▶ **INSTRUCTIONS**
A. List every person named in the article on Jeremy Hunt and the NHS.
B. From the article on Jeremy Hunt and the NHS, copy out the passage from "Whatever is happening" up to and including "horse for privatisation.".

▶ **PAGE EXCERPT**
###

Jeremy Hunt's Prescription for the NHS Is a Bitter Pill to Swallow

Whatever is happening in the Labour Party, we cannot lose our focus on fighting for the investment that the NHS needs and tackling any attempts to use the current financial crisis as a Trojan horse for privatisation.
Jeff J Mitchell via Getty Images

At a first glance, the notion of an NHS "reset" conjures up images of Jeremy Hunt as an inexperienced IT technician, examining your faltering piece of equipment studiously but having absolutely no idea what the problem with it might be. Rather than admitting any shortcomings, the technician instead confidently tells you to "turn it off and on again" in the vague hope of a miraculous solution emerging, leaving his lack of knowledge unexposed.

The truth about the reset, revealed in a document entitled, Strengthening Financial Performance & Accountability in 2016/17, slipped out on the last day of term to avoid Parliamentary scrutiny doesn't quite fit in with this simplistic image, but it isn't far off.

The document is effectively an admission of failure from the Government, one more lengthy than that of the NHS Improvement Chief Executive, Jim Mackey, who recently acknowledged that "the NHS is in a mess" but it is no less frank or astonishing for that. So while the scale of the problems facing the Health Service is now finally being acknowledged, there is a critical failure from the Health Secretary about the causes of the current crisis and some of the solutions mooted risk exacerbating the situation.

###

▶ **RECORDED DATA**
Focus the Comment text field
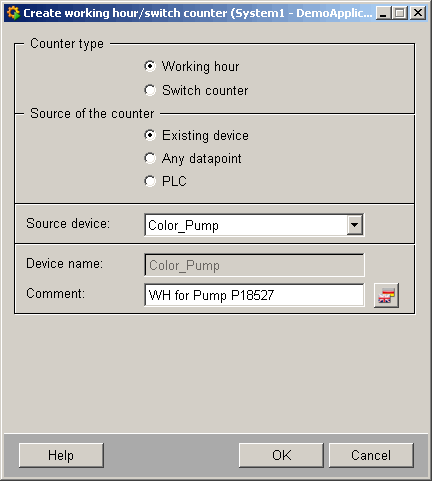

###

▶ **SOLUTIONS TO THE EXERCISE**
A. Jeremy Hunt, Jeff J Mitchell, Jim Mackey

B.
Whatever is happening in the Labour Party, we cannot lose our focus on fighting for the investment that the NHS needs and tackling any attempts to use the current financial crisis as a Trojan horse for privatisation.